Supplied data
..........
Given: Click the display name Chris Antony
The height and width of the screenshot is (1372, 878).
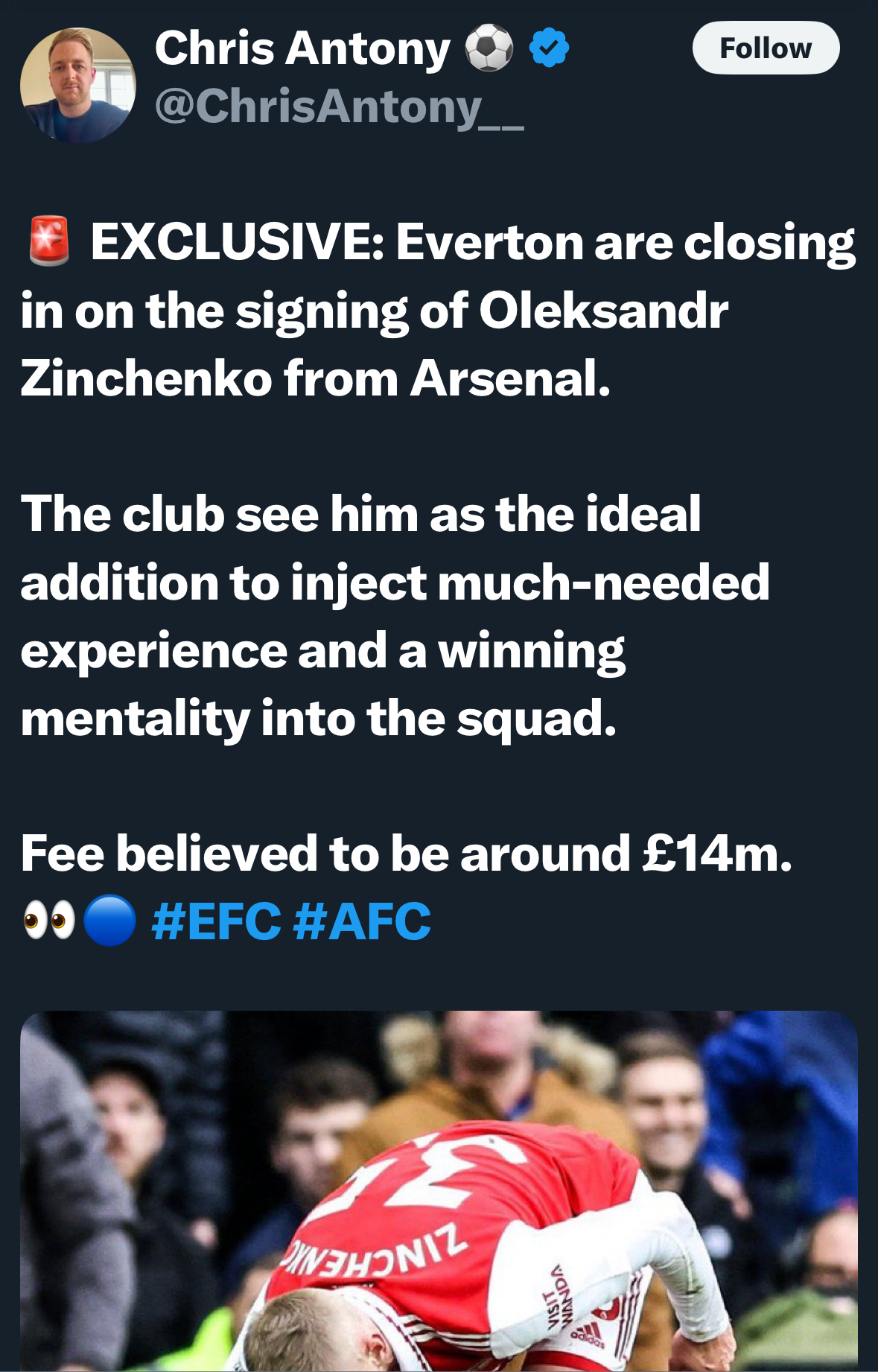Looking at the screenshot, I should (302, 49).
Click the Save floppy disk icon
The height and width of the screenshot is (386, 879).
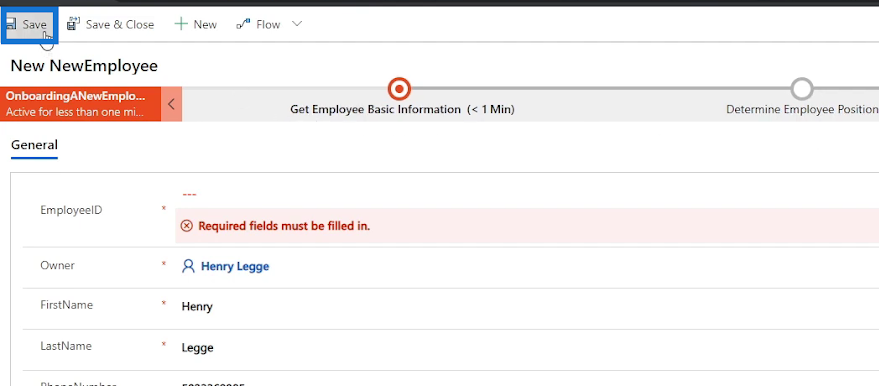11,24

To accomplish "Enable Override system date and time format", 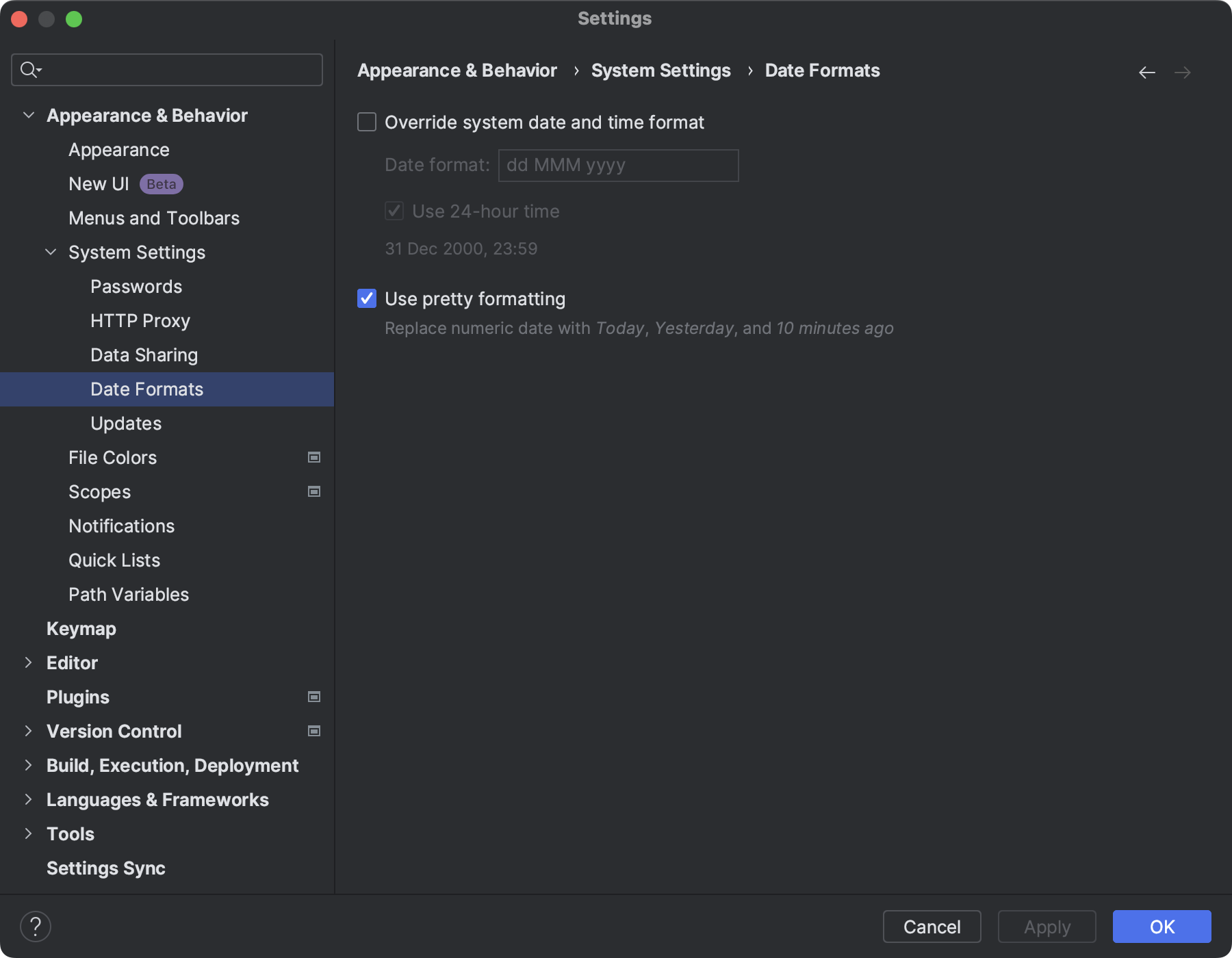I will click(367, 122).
..........
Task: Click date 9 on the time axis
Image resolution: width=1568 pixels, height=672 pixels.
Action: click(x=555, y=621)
..........
Problem details
Show every line of the records above that contains the word "width".

Full output
The height and width of the screenshot is (1372, 878).
The height and width of the screenshot is (386, 879).
Image resolution: width=1568 pixels, height=672 pixels.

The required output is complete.